With the recent enhancements in the fair scheduler around SCHED_IDLE
CPUs, we now prefer to enqueue a newly-woken task to a SCHED_IDLE
CPU instead of other busy or idle CPUs. The same reasoning should be
applied to the load balancer as well to make it migrate tasks more
aggressively to a SCHED_IDLE CPU, as that will reduce the scheduling
latency of the migrated (SCHED_OTHER) tasks.
This patch makes minimal changes to the fair scheduler to do the next
load balance soon after the last non SCHED_IDLE task is dequeued from a
runqueue, i.e. making the CPU SCHED_IDLE. Also the sd->busy_factor is
ignored while calculating the balance_interval for such CPUs.
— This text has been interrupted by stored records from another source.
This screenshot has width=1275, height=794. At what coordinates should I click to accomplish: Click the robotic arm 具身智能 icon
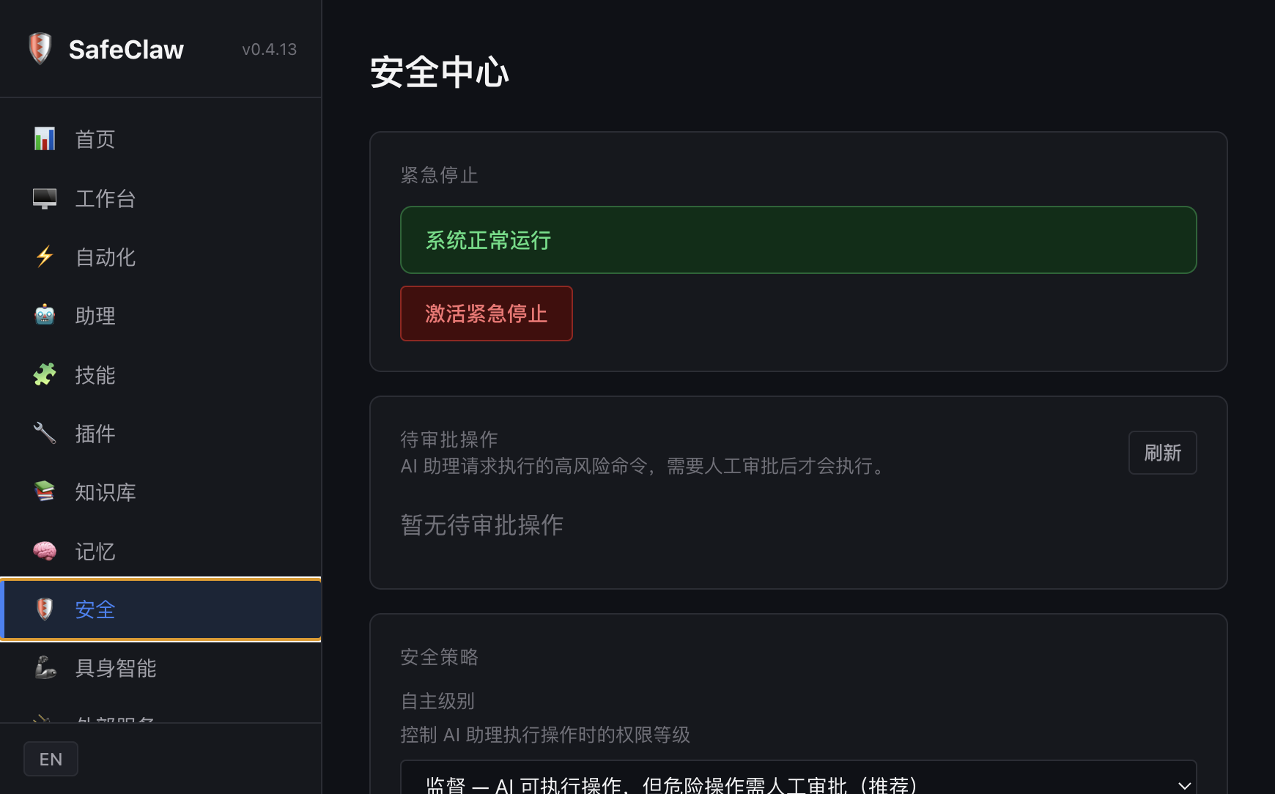tap(45, 668)
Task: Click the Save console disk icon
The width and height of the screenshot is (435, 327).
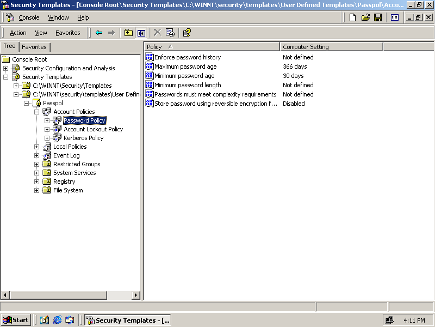Action: tap(378, 17)
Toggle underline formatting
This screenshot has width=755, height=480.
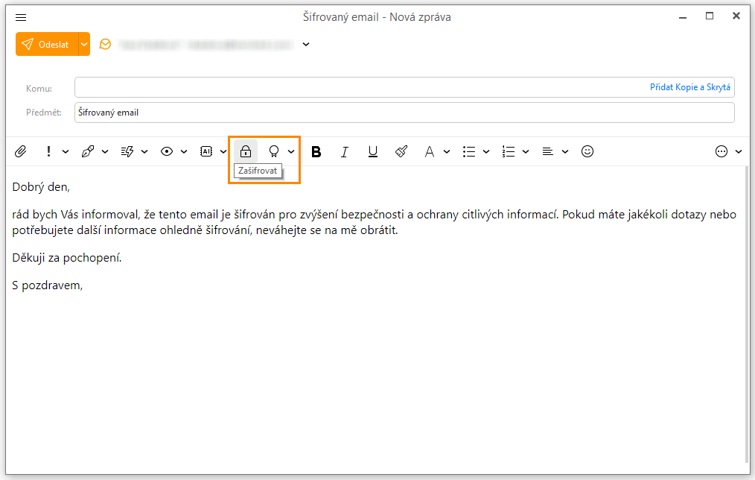point(373,151)
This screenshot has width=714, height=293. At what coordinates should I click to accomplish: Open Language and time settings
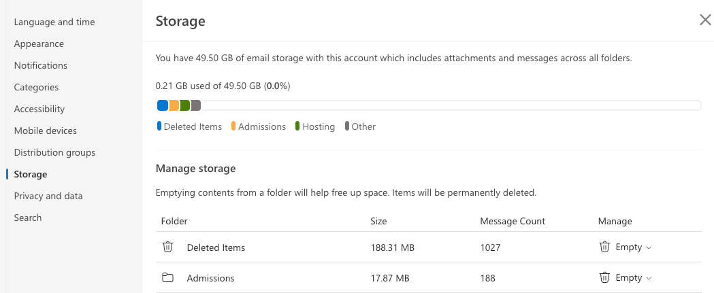click(54, 22)
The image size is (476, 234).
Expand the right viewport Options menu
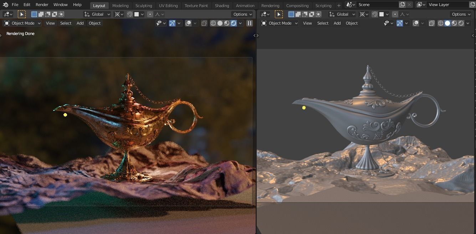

This is
done to avoid delaying the periodic load balance by few hundred
milliseconds for SCHED_IDLE CPUs.
This is tested on ARM64 Hikey620 platform (octa-core) with the help of
rt-app and it is verified, using kernel traces, that the newly
SCHED_IDLE CPU does load balancing shortly after it becomes SCHED_IDLE
and pulls tasks from other busy CPUs.
Signed-off-by: Viresh Kumar <viresh.kumar@...aro.org>
---
kernel/sched/fair.c | 39 +++++++++++++++++++++++++++------------
1 file changed, 27 insertions(+), 12 deletions(-)
diff --git a/kernel/sched/fair.c b/kernel/sched/fair.c
index 83500b5b93dc..645eb248a2d0 100644
--- a/kernel/sched/fair.c
+++ b/kernel/sched/fair.c
@@ -5210,6 +5210,18 @@ static inline void update_overutilized_status(struct rq *rq)
static inline void update_overutilized_status(struct rq *rq) { }
#endif
+/* Runqueue only has SCHED_IDLE tasks enqueued */
+static int sched_idle_rq(struct rq *rq)
+{
+ return unlikely(rq->nr_running == rq->cfs.idle_h_nr_running &&
+ rq->nr_running);
+}
+
+static int sched_idle_cpu(int cpu)
+{
+ return sched_idle_rq(cpu_rq(cpu));
+}
+
/*
* The enqueue_task method is called before nr_running is
* increased. Here we update the fair scheduling stats and
@@ -5324,6 +5336,7 @@ static void dequeue_task_fair(struct rq *rq, struct task_struct *p, int flags)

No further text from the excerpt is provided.